President Donald Trump and Secretary of State Marco Rubio portrayed the arrest as a defense of Jewish people, condemning the antisemitism of the Columbia protests. “The United States has zero tolerance for foreign visitors who support terrorists,” Rubio posted on X. The official White House account was more blunt: “SHALOM, MAHMOUD,” it posted.
But Rubio’s legal pretense for holding Khalil relies on a provision from an obscure law written by an antisemite that targeted Jewish immigrants — including Holocaust survivors.
The McCarran-Walter Act of 1952, known formally as the Immigration Nationality Act of 1952, empowers the secretary of state to expel foreign nationals who pose a threat to the United States. While the government has not yet explained to a judge precisely why Khalil meets that qualification, the president’s spokesperson, Karoline Leavitt, said that Khalil had “organized group protests that not only disrupted college campus classes and harassed Jewish American students and made them feel unsafe on their own college campus, but also distributed pro-Hamas propaganda fliers with the logo of Hamas.” Leavitt claimed to be in possession of such fliers but said she “didn’t think it was worth the dignity” of sharing them with reporters and has not provided further evidence.
“This is the first arrest of many to come,” Trump posted on his social media platform, Truth Social.
All Americans should be concerned about that.

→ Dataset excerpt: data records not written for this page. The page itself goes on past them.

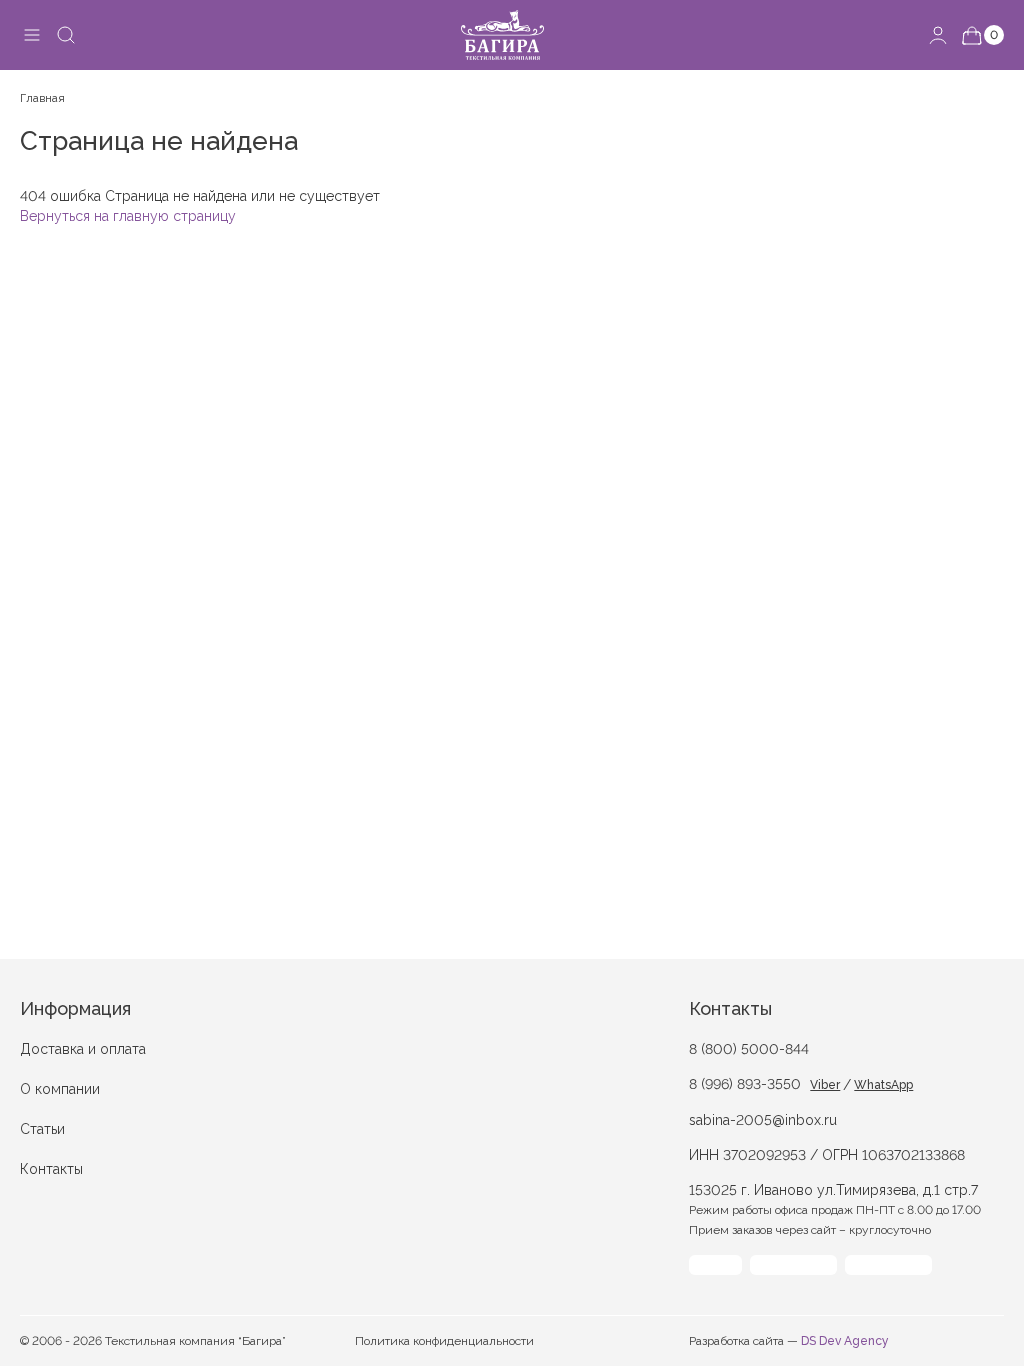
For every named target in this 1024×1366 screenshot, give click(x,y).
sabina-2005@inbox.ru (763, 1120)
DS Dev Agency (845, 1341)
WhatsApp (883, 1085)
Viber (825, 1085)
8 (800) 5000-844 (749, 1049)
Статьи (42, 1129)
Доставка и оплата (83, 1049)
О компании (60, 1089)
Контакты (51, 1169)
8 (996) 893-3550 (745, 1084)
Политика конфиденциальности (444, 1341)
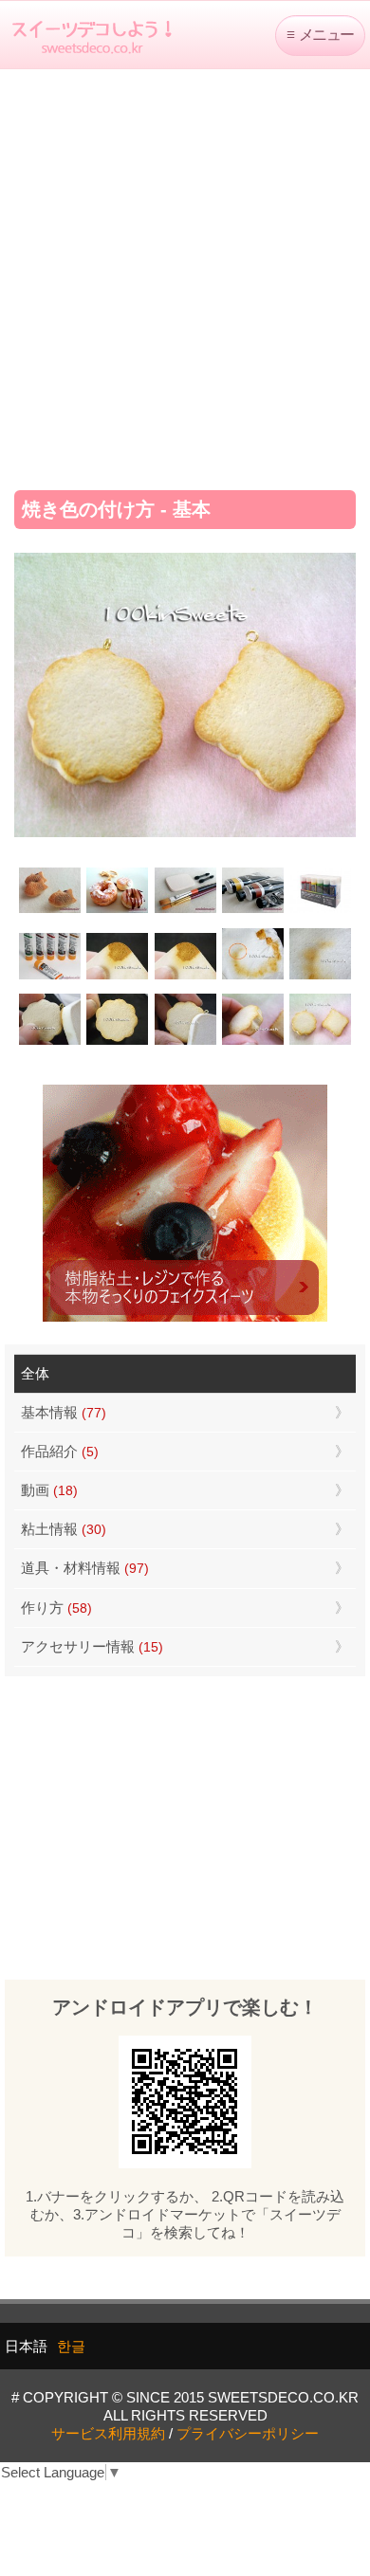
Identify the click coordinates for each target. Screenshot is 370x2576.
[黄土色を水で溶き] (117, 977)
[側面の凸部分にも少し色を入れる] (253, 1042)
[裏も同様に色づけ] (117, 1042)
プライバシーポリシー (247, 2433)
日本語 (26, 2346)
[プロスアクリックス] (320, 911)
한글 (71, 2346)
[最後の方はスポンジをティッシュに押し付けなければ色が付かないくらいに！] (320, 977)
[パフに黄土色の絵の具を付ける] (184, 977)
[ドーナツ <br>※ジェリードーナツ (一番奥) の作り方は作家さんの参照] (117, 911)
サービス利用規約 (108, 2433)
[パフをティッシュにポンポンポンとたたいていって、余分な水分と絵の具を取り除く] (253, 977)
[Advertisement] (185, 273)
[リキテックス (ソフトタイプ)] (49, 977)
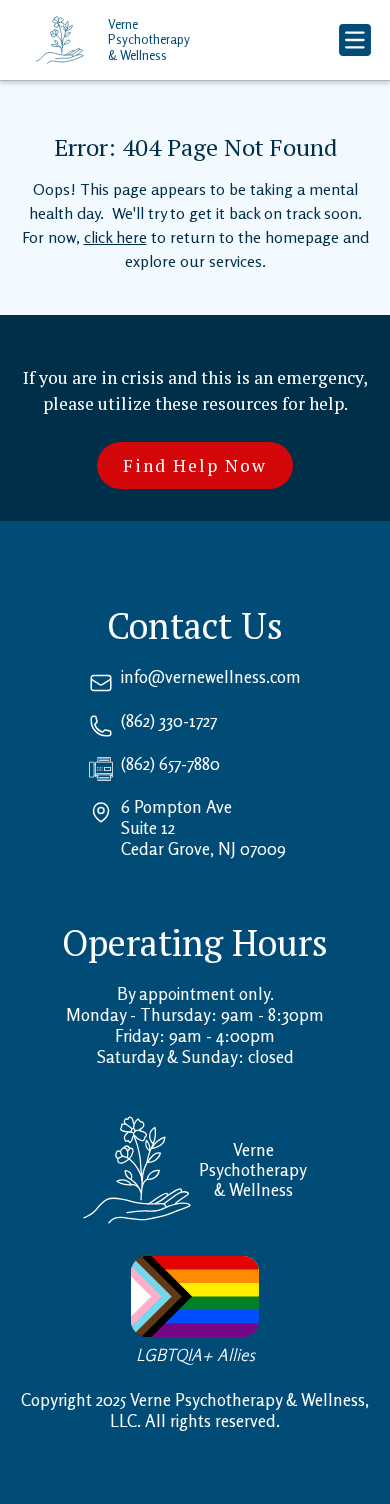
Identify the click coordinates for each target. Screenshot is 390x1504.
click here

But American Jews should be deeply alarmed.
The McCarran-Walter Act was designed primarily to detain, deport and otherwise bar entry visas to communists. But while it did not mention Jews specifically, its practical function barred the immigration of many European Jews from entering the United States. Its author, Pat McCarran, a conservative Democrat from Nevada, was a dogged antisemite who likely intended the legislation to keep the United States safe not just from communists, but from Jews.